French trains ditch plastic water bottles

French national train operator SNCF has announced it will no longer sell water in plastic bottles on its services, saying the move would reduce the waste from roughly two million drinks.

French train bars will no longer be able to see plastic bottles of water.
French train bars will no longer be able to see plastic bottles of water.
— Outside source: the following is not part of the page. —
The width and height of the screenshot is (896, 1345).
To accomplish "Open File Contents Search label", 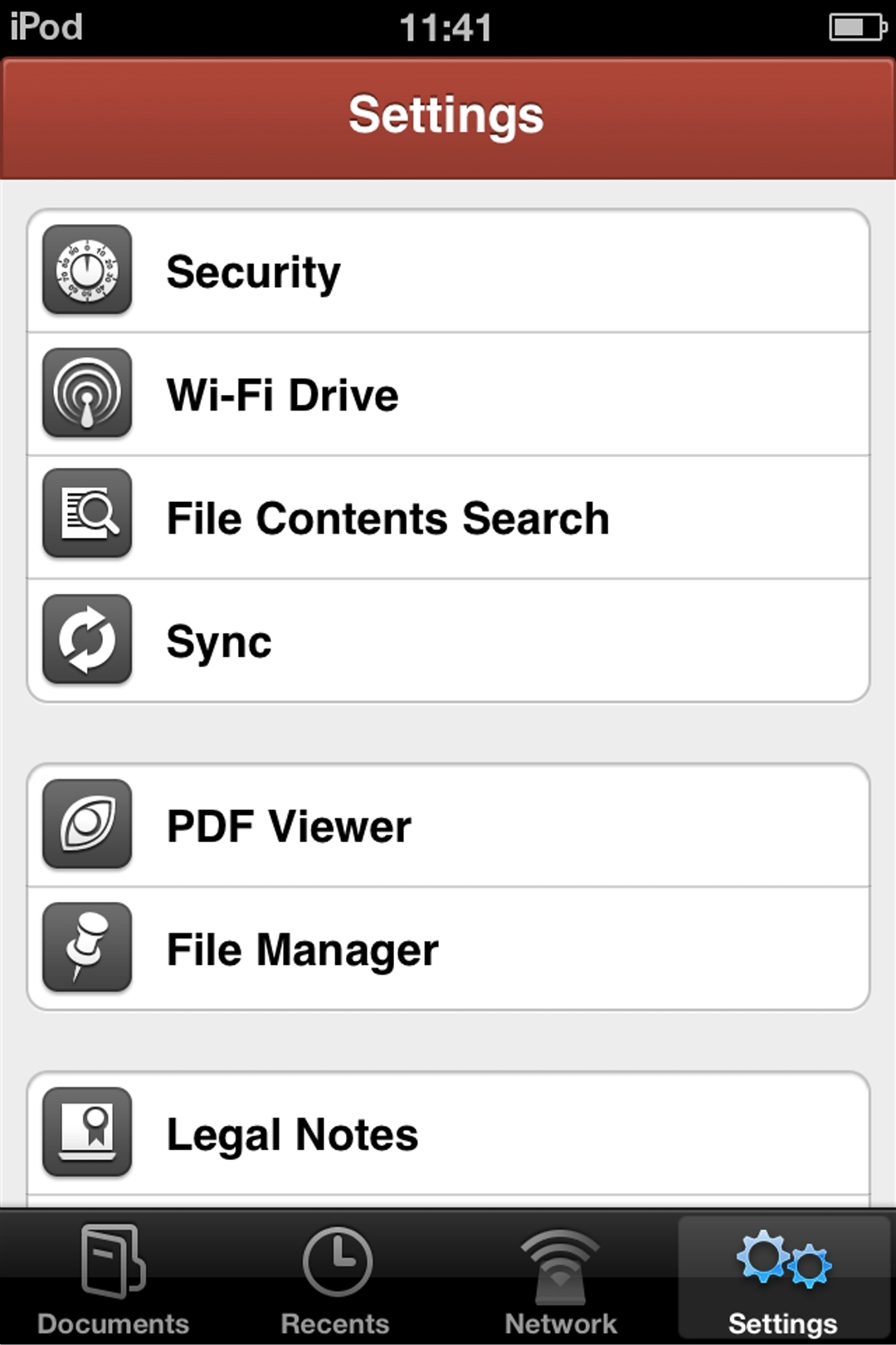I will tap(387, 519).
Photo: BERTRAND LANGLOIS / AFP.

The plastic packaging will be replaced with recyclable cardboard for still water and aluminium for sparkling.
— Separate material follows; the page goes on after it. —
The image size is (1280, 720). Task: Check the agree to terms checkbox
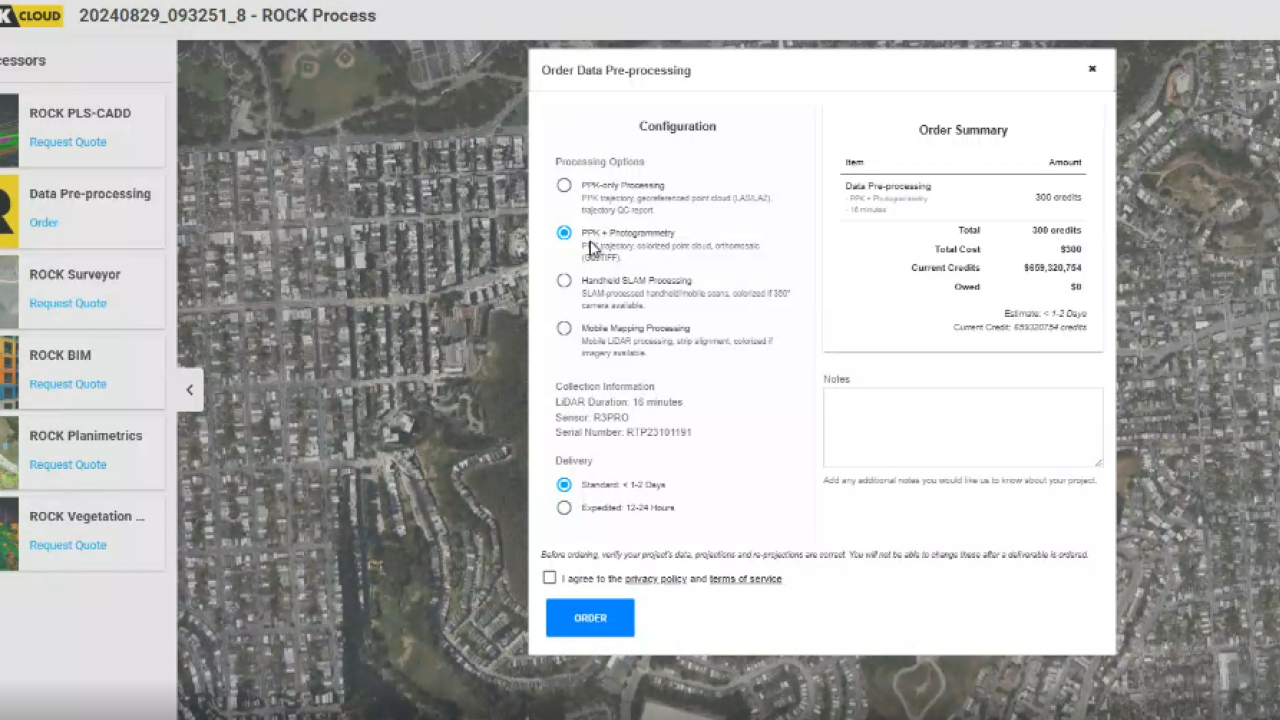(549, 578)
“Plastic is no longer fantastic,” head of consumer travel operations at the SNCF, Alain Krakovitch, wrote on Twitter on Thursday.

France has gradually increased restrictions on single-use packaging to help reduce waste amid growing evidence about the impact of plastic on sea life in particular.

The government announced on Monday that plastic packaging will be banned for nearly all fruit and vegetables from January next year.

The environment ministry said that 37 percent of fruit and vegetables were sold with plastic packaging, and only the most fragile produce such as strawberries will be given an exemption on the ban until 2026.

“We use an outrageous amount of single-use plastic in our daily lives,” the ministry said in a statement, adding that it was working to cut back “the use of throwaway plastic and boost its substitution by other materials or reusable and recyclable packaging.”

Last year, France passed a wide-ranging “circular economy” law to combat waste that forbids retailers from destroying unsold clothes and will ban all single-use plastic containers by 2040.

Paris city authorities announced this week that they were aiming to eliminate all plastic from state day-care centres, canteens and retirement homes by 2026.